I would buy your book. Probably two or three copies, if they are pretty enough to be Christmas presents, especially if you'll inscribe them!
I wanted to be a classics major too. What turned me off was the fact that at the time the full Classics department was three professors, one of whom was my advisor and we did not get along. Plus I really loved all my English classes. I put off Greek until my Sophomore year and discovered that it moved at too fast a pace for me. I think I would have liked Greek doing it more slowly in high school. Maybe someday my kids will take it and I can live vicariously through them.

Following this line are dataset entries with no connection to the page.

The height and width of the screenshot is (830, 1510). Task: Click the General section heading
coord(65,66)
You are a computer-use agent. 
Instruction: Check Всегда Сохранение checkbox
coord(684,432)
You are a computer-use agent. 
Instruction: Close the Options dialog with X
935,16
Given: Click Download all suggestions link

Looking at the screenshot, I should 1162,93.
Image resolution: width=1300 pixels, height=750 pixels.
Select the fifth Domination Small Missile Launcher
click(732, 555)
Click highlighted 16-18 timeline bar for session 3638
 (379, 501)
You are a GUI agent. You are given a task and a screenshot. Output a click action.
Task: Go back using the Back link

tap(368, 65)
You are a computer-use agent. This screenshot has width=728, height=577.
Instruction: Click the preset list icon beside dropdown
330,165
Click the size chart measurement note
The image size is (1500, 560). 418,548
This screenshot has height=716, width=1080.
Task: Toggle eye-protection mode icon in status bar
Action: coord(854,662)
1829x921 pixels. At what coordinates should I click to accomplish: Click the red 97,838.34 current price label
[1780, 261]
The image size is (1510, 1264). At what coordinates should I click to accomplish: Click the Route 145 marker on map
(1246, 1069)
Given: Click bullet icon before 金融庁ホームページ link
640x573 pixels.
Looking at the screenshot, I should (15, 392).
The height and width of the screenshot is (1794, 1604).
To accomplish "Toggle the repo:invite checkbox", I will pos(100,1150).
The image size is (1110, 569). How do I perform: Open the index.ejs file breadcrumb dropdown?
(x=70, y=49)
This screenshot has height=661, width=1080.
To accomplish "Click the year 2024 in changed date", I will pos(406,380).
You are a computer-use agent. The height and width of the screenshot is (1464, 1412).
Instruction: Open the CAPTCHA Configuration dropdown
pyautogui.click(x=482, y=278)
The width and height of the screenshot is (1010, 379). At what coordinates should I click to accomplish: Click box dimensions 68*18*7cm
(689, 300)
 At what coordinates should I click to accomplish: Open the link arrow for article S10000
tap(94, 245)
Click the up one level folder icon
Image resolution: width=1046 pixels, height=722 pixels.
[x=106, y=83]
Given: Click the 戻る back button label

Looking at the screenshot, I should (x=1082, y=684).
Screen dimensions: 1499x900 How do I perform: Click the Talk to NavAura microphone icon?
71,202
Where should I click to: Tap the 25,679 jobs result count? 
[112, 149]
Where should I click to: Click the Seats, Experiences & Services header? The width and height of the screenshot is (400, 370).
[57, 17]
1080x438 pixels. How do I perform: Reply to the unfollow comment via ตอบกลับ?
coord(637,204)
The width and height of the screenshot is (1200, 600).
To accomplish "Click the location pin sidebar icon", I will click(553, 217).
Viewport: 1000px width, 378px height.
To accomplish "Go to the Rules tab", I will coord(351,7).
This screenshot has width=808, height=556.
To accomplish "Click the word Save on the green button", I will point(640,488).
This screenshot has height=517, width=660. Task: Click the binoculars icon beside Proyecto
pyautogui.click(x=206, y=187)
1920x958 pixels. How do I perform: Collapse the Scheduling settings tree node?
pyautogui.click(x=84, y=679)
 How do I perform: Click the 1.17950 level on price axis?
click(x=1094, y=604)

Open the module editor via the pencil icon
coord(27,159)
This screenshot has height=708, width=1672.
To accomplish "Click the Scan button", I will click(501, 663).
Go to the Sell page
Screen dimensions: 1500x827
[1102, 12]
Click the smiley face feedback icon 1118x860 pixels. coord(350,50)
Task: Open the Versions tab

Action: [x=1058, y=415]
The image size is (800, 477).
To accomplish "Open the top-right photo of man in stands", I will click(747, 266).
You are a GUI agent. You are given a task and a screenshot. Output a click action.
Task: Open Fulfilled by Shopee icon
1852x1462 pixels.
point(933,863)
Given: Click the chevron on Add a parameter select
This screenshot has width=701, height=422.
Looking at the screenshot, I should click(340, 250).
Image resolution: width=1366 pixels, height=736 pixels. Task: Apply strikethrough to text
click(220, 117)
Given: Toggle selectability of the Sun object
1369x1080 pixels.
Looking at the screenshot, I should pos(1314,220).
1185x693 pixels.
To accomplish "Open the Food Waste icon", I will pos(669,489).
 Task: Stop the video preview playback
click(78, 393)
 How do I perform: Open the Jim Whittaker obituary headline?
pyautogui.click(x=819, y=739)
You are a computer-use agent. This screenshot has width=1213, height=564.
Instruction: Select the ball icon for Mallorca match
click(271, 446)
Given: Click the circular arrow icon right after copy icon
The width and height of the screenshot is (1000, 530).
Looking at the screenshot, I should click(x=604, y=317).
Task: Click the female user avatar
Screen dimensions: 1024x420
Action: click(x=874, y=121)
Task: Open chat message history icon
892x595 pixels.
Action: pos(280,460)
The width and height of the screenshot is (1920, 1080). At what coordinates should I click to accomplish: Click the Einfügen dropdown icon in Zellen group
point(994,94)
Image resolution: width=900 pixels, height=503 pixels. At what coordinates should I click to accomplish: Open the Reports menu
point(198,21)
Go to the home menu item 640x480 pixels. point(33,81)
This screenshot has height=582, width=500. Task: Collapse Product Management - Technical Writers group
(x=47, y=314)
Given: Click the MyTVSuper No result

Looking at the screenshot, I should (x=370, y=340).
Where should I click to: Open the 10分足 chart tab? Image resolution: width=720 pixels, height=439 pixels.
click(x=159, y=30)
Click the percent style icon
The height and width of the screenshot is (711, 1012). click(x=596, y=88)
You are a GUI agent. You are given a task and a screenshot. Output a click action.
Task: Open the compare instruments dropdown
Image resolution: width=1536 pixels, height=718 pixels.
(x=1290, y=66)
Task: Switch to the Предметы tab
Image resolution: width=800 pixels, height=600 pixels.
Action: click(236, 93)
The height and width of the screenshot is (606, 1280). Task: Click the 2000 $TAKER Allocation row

I didn't much love the Dante part of my Lit Trad II because I thought the professor talked down to us too much and too often didn't share the joke as if us poor undergrads were just not sophisticated enough to get it. But I loved reading Milton aloud in the dorm lounge from my perch atop the bookcase on Saturday afternoons. And it was in Lit Trad 2 that I fell in love with Eliot's Waste Land. I do hope they haven't cut that from the syllabus.
Melanie -- I don't know whether they do it this semester or not, though it would make sense, as the epilogue of the major Western epics. What dorm were you in? E is a very happy Theresa girl.
Anne-Marie -- Ha! I worked in a bookstore once with a guy who used to twit me that that was what I was going to do with the rest of my life, once I dropped out of retail (which I did pretty quickly, even though what I was retailing was books). Nail polish, with cotton balls between my toes, and bon-bons.
And thanks -- if I do publish this book myself, I hope to make it at least passingly handsome. Maybe not the rag paper, alas, but I'm aiming for modestly stylish.
I'd heard through the grapevine that they'd changed up some of the Lit Trad sequence and I thought one of the changes was that The Waste Land had got the ax. I'd love to learn that I'd misunderstood or misremembered. I do think it's proper place is at the end of the Western epic tradition.
I was in Theresa my freshman year, though it was co-ed then. At that time it was kind of the geeky dorm. We all used to gather to watch Star Trek the Next Generation. Then I moved to Gregory for two years (less the Rome semester, of course.) My senior year I was in the student apartments.
I love that Theresa common room! E has spent many happy hours there. These days the Theresa identity seems to be "fun girl dorm," not to be confused with "party girl dorm," which is another thing entirely. They do lots of baking and movie-watching, and it's a big ol' sisterhood. Freshman guys are in Greg and Madonna.
I'll have to ask her about Waste Land. It would be a shame to have lost it out of that sequence, because it makes so much sense to have it -- all that Homer and Dante went somewhere, for sure, in the twentieth century.
Put me down for twenty copies, and tell Ron that printing the year on each page of his Advent meditations was a stroke of literary genius. You find ways to hand them out fast when you realize that they come stamped "Guaranteed Fresh Until 12-25-2011"
Ha, yes! Well, he's doing them for each year of the 3-year lectionary, so after next year, the first edition will cycle back around again into currency.
And thanks. Putting your name on the poetry-book waiting list. Which . . . pretty much begins with your name.